### Work instructions
1. According to the news release about the bipolar medication study, how many different drugs was the average patient taking on arrival at the hospital?
2. Please write the next part of the news release about the bipolar medication study, picking up after its final paragraph.

Extract to read Block Start

PROVIDENCE, R.I. [Brown University] — A study of 230 patients with bipolar I disorder whose symptoms were severe enough to warrant admission to a Rhode Island psychiatric hospital in 2010 reveals that more than a third were admitted despite taking four or more psychiatric medications. Including medicines for other conditions, such as cardiometabolic diseases, the average patient came to the hospital taking six different drugs.
The study quantifies a difficult outcome for many patients with this difficult-to-treat disorder, said study lead author Lauren Weinstock, assistant professor (research) of psychiatry and human behavior at the Alpert Medical School of Brown University. Weinstock is on staff at Butler Hospital, where the patients were admitted. Those patients accrue a high burden of prescriptions each with their own side effects, often with unknown interactions and with a complexity that can result in not taking the medications as prescribed. This medication burden also includes high overall cost to patients and the healthcare system.
Yet for those patients who came to the hospital, these complex combinations of drugs have not proven sufficiently effective, Weinstock said.
The study, published online Feb. 1, 2014, in the journal Psychiatry Research, also reports the likelihood of a high medication burden was significantly greater for women than men.
“The high rate of complex polypharmacy reflects the enormous challenge of symptom management that we currently face for bipolar disorder,” said Weinstock. “Without many treatment alternatives, this is where we are as a field. It is important for us to advance science and treatment of bipolar disorder so that this medication burden can be minimized for our patients.”
Weinstock, who studies psychotherapy as a complement to medical treatment at Butler, said she and her colleagues became motivated to quantify the pharmacological burden for those with biploar disorder after witnessing it anecdotally among patients.
Complex polypharmacy
Weinstock and her co-authors compiled data from patients’ hospital admission records in the calendar year 2010. The only inclusion criteria were that patients had to be 18 years or older have a diagnosis of bipolar I disorder at hospital admission and discharge.
“The data aren’t confounded by someone’s active participation in a research study,” Weinstock said. “We wanted to measure what was happening in routine community practice.”

Extract to read Block End
Dataset records Block Start

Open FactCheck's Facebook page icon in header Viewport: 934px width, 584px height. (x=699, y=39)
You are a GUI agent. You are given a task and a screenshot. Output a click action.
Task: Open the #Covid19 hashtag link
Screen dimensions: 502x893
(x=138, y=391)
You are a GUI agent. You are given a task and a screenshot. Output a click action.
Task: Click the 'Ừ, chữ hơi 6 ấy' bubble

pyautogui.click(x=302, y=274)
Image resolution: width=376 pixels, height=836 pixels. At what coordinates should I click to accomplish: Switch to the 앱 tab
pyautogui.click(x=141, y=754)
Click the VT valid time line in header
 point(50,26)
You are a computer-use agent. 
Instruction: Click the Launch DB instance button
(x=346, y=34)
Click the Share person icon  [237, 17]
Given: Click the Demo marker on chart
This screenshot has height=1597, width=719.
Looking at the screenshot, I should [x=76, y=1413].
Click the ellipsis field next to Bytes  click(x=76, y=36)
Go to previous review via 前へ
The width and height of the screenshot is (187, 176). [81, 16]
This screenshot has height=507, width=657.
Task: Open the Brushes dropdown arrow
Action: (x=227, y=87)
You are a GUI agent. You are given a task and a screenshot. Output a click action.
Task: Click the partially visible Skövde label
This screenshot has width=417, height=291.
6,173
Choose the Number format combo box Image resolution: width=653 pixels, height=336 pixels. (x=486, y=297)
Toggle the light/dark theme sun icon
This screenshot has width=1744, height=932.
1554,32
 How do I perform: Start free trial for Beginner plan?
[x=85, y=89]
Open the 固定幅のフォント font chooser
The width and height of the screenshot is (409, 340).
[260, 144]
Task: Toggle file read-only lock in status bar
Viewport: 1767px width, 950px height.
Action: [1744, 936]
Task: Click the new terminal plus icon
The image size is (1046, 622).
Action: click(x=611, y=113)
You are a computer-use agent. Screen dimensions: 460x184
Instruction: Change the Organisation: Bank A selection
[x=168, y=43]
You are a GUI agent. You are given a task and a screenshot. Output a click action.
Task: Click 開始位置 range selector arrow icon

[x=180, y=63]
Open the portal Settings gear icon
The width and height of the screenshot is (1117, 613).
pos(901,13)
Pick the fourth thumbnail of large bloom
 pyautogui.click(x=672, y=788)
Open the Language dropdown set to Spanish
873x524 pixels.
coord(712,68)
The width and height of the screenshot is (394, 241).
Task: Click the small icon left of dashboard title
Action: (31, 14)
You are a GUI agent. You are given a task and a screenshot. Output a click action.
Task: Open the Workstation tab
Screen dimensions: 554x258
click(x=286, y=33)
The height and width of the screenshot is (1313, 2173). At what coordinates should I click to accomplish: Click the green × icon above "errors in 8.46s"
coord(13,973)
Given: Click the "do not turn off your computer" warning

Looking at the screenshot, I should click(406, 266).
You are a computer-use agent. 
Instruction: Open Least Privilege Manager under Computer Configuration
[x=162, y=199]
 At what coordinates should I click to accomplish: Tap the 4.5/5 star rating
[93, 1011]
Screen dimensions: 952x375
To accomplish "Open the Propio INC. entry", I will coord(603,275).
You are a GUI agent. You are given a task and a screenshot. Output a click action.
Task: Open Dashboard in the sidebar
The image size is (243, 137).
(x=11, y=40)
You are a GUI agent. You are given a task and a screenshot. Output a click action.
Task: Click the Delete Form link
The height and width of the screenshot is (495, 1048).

Dataset records Block End

### Exercise responses
1. Six different drugs, counting medicines for other conditions.

2.
What they found is that when they came to the hospital, patients were taking an average of 3.3 psychotropic drugs and an average of 5.9 drugs overall. Nearly one in five patients were not on any psychotropic drugs, but more than half were taking three or more and more than a third were taking four or more, meeting the definition of “complex polypharmacy.”
The complex polypharmacy rate of 36 percent is higher than in a few previous studies that looked at bipolar patients, Weinstock said, because those studies did not always include all psychotropic medications, such as the commonly prescribed antianxiety medications.
Weinstock noted that because no clinical trial of bipolar medications has ever tested more than two drugs in combination, prescribing three or four exceeds practices supported by the field.
“By definition that’s not evidence-based treatment,” she said.
No prior studies had looked at the total medication burden, rather than just that of pyschotropics. It’s important to do so, Weinstock said, because cardiometabolic diseases, in particular, are often concurrent with bipolar disorder. Among the 230 patients in the study, for example, about half had such medical problems.
More so for women
Women, the data showed, were 58 percent of the total patients, but 68 percent of those with complex polypharmacy. Women were more likely to be on an antidepressant, antianxiety medication, and on stimulants, all of which which remain somewhat controversial in bipolar disorder treatment, Weinstock said.
The proportion of women taking an antidepressant (43 percent) was nearly twice that of men (23 percent). The significance of the gender disparities in the study endured even after statistically controlling for depressive symptoms in their diagnosis.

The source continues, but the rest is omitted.